====== Provided text ======

[Swift-devel] Re: 2 rack run with swift

Thu Jul 24 09:50:30 CDT 2008

On 7/24/08 9:24 AM, Ioan Raicu wrote:
> Hi,
> I did a similar run through Falkon only, and got:
> Number of Tasks: 16384
> Task Duration: 30 sec
> Average Task Execution Time (from Client point of view): 31.851 sec
> Number of CPUs: 8192
> Startup: 5.185 sec
> Execute: 80.656 sec
> Ideal time: 60 sec
> 
> Swift took some 600 seconds, and had an average per task run time of 
> 240.97 sec.  Zhao, was Swift patched up, with Ben's 3 patches from 
> April/May?

No.  But one or more of those patches may have been integrated into the 
source.  Still needs to be enabled.  We'll look into this more in the 
next few days.  I dont want to spend much time discussing this, though, 
until we have a chance to sort through all the issues we already know 
about: scheduler parameters, data management, wrapper script settings 
and patches, GPFS issues.

Tests at longer job durations are worth doing.

- Mike

I am curious what would happen if we throw 256 second tasks
> through Swift, at the same 2 rack scale?

======

(Requirement): In the mailing-list message about the two-rack Swift run, what average run time per task is reported for Swift?

====== Records shown ======

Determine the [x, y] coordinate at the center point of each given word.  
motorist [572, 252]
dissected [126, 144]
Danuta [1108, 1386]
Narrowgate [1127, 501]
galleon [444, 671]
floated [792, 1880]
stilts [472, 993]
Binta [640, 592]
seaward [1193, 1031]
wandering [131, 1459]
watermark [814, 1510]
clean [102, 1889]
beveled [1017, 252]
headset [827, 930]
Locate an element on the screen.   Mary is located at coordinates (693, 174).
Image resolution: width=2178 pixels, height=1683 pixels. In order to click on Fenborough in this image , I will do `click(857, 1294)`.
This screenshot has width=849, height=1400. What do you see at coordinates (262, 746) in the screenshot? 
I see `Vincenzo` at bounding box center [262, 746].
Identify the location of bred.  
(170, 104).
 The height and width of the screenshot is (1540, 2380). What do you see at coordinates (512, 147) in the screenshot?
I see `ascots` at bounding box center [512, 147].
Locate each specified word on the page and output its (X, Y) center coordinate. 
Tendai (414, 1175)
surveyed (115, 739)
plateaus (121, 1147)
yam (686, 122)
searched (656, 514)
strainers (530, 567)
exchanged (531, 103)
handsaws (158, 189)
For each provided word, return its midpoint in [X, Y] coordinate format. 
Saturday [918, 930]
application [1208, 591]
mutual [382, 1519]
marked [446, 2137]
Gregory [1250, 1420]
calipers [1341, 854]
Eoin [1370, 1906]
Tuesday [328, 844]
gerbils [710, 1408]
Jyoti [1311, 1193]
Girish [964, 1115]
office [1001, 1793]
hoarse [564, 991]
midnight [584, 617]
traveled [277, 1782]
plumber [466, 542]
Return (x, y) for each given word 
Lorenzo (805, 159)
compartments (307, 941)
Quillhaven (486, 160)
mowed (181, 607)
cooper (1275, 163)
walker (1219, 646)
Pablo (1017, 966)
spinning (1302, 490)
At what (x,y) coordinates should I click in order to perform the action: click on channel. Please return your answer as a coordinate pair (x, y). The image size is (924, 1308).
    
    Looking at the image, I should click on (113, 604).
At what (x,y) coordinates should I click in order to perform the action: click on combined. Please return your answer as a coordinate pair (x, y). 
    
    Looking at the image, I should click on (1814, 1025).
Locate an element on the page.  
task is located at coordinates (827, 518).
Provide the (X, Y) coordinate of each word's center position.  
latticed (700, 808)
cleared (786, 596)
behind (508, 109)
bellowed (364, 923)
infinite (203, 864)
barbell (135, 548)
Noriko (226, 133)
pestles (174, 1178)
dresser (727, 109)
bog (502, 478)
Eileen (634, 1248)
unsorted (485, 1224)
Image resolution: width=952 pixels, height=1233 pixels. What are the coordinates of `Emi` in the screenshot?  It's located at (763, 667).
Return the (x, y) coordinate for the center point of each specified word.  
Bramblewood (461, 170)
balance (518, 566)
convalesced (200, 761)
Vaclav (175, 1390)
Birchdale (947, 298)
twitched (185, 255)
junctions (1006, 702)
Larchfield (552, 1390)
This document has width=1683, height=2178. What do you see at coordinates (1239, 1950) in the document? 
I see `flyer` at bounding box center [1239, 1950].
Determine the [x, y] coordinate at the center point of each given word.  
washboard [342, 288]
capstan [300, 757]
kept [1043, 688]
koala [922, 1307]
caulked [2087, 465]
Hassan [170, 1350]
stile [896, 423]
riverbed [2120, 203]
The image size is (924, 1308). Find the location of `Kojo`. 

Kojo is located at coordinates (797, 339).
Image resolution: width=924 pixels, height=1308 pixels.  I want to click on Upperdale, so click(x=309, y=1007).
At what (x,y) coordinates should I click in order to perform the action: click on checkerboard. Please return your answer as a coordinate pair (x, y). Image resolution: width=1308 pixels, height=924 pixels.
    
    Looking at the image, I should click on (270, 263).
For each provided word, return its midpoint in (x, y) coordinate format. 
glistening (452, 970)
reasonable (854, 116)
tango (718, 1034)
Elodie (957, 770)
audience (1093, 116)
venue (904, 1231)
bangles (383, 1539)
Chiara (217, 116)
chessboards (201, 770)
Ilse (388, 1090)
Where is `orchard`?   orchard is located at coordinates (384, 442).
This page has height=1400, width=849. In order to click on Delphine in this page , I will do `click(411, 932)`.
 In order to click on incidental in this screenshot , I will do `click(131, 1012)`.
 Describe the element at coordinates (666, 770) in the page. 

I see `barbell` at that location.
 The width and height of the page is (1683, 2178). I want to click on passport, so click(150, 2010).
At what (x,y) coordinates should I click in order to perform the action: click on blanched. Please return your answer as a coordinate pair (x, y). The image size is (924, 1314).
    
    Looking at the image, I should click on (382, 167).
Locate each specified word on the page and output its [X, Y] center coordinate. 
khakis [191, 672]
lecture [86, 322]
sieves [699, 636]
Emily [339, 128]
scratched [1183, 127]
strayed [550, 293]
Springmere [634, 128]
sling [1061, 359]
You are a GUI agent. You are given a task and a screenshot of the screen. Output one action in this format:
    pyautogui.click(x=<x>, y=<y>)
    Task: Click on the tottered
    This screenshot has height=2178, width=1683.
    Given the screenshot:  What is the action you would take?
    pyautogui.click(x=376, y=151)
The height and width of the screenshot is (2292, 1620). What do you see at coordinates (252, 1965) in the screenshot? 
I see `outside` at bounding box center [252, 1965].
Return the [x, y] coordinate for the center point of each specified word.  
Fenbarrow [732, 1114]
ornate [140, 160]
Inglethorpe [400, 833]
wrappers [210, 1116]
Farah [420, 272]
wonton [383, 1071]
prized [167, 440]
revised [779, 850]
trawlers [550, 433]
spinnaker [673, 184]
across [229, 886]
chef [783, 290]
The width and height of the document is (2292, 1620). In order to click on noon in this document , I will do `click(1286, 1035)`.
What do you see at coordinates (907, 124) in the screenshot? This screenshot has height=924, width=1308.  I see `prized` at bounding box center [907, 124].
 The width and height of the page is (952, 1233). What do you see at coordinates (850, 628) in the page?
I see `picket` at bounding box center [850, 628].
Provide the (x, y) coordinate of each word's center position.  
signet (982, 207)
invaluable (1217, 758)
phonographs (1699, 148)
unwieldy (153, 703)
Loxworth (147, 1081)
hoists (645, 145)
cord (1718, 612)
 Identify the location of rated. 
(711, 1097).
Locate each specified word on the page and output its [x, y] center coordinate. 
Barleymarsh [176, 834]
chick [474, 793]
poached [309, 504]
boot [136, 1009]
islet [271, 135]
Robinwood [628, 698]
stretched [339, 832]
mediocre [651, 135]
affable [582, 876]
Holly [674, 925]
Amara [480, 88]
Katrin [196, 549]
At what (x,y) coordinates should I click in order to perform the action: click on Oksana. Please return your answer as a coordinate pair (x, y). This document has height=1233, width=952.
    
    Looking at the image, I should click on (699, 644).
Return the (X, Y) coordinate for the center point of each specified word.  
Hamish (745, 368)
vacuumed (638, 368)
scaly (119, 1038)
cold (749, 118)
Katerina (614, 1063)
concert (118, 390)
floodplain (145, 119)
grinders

======

(The solution): 240.97 seconds